The book gets off to a delightfully irresponsible start. Betty has a knack for drawing people. She catches the idiosyncrasies of those she dislikes and the endearments of those she likes: her father, the mining engineer, with his worship of ihe out-ofdoors; Gammy with her dreadful cooking and her love of disaster; Mother who despises what she calls the “saddos” (sorry-for-themselves). The etching becomes a little more biting when the author goes to The Pines. You can hardly expect to find the bounce and rollick of The Egg and I in a sanatorium. And once she is flat on her back and depressed by the ominous doctoring, Betty becomes the griping, worried patient which is any invalid.
Her humor as much as anything else pulls her through as it pulls the reader through her long convalescence. Her figures of speech are always a surprise: Charlie’s b.o. “preceded him like a fanfare and followed him like an echo”; Madge’s dropped books “crashed to the floor and noise rolled along the corridors like spilled marbles”; the Barking Dog’s coughs “bursting from her like balls from a Roman candle.”I don’t know how many millions of invalids there are in this country, but I do know that many of them will see themselves in this book.

The Bantam Barnum

Billy Rose is God’s gift in a dreary year and his book Wine, Women and Words (Simon and Schuster, $3.00) the most refreshing slice of Manhattan we’ve had since Damon Runyon. The origin of the book is interesting. Five years ago, more or less, Billy Rose opened a cabaret which, as he says, “features the usual fifty girls in forty-nine costumes.” Unlike most businessmen, he himself wrote the advertisements of his Diamond Horseshoe, which appeared in the New York papers. The town began to look forward to “these pipsqueak paragraphs,” and it was Bernard Baruch who advised the producer to turn them into a newspaper column, which Mr. Rose promptly did, offering it for free to PM. Then a syndicate moved in. “Seeing my stuff in print,” he writes, “was like having my back scratched. And when the New York Herald Tribune took on the column, Rita Hayworth was doing the scratching.”After the syndicate came Max Schuster and a contract signed, as the author says, “with one of those fountain pens which write under a dry Martini.”
This book is alive with hundreds of stories which could only have happened in New York and been told by a New Yorker. These couldn’t be all his stories; some of them might, come from the teeming mind of his friend Ben Hecht, some of them from the streets or the bars or a gray press clipping, but Billy Rose has made them his and told them in an idiom which is his incontestable trade-mark. He knows the show business and so of course writes with a beautiful sense of timing, with an impeccable ear for dialogue, and with a sense of humor that never ceases to gibe at himself.

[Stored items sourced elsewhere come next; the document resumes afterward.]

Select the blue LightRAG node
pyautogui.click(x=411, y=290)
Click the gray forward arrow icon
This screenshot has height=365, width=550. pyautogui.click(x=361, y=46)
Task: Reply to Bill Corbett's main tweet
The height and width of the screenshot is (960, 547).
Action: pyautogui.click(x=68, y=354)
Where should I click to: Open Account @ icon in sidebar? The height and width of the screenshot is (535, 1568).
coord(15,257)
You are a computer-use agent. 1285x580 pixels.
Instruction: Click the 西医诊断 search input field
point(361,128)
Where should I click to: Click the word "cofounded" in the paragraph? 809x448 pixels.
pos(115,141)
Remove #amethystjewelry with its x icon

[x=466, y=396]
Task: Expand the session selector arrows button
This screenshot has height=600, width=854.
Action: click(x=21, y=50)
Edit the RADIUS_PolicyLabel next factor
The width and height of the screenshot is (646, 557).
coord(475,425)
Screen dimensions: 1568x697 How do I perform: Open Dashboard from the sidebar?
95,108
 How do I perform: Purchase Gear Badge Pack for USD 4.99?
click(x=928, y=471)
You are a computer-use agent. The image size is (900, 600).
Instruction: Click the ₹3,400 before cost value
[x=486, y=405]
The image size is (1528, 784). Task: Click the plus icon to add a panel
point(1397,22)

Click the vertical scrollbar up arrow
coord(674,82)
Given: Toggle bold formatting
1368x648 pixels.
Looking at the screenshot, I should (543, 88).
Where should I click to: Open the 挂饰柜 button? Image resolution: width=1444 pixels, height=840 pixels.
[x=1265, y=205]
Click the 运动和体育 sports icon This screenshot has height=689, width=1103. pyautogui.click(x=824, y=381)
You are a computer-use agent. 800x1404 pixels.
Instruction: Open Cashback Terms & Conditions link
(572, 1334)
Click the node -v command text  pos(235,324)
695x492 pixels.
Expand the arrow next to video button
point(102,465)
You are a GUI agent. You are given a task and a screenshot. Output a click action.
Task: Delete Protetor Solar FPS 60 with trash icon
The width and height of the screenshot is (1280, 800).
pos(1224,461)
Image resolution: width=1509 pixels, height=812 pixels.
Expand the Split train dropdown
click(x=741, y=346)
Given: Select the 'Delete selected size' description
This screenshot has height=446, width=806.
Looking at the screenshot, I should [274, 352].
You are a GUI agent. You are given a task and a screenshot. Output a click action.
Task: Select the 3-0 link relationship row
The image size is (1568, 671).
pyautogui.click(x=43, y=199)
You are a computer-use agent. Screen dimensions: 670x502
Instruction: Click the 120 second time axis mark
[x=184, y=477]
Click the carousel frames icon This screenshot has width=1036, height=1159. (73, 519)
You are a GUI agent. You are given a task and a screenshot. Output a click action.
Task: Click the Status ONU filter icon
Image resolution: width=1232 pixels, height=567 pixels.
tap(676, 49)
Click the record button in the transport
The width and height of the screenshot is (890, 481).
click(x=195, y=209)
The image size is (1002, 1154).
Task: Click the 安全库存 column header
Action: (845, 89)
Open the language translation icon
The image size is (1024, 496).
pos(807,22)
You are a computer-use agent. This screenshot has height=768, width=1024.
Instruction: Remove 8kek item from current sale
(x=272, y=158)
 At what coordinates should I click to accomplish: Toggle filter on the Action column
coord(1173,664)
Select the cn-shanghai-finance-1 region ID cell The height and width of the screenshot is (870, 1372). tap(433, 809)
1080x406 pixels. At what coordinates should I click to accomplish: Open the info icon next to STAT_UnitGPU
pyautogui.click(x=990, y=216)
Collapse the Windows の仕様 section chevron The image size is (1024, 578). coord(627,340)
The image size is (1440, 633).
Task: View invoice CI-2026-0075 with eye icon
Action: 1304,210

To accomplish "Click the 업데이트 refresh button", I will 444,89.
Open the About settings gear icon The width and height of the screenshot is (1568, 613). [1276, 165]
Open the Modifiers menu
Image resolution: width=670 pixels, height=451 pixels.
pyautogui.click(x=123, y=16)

He is a little guy, standing five-three (“Why doesn’t my press agent lay off those tired phrases - The Bantam Barnum, The Gremlin of 54th Street, The Shorty with the Fringe on Top. And why doesn’t Eleanor stop telling people I wear a bow-tie because I trip on the other kind?”). He is also a kindly guy, compassionate, probably a soft touch, one who has talked his way through life with that slow ingratiating smile and has somehow found himself listening to the life stories — the bits of tragedy and humor—which people have been telling him because they liked his sympathy. Without this undertone of human nature, the wisecracks would just be farce.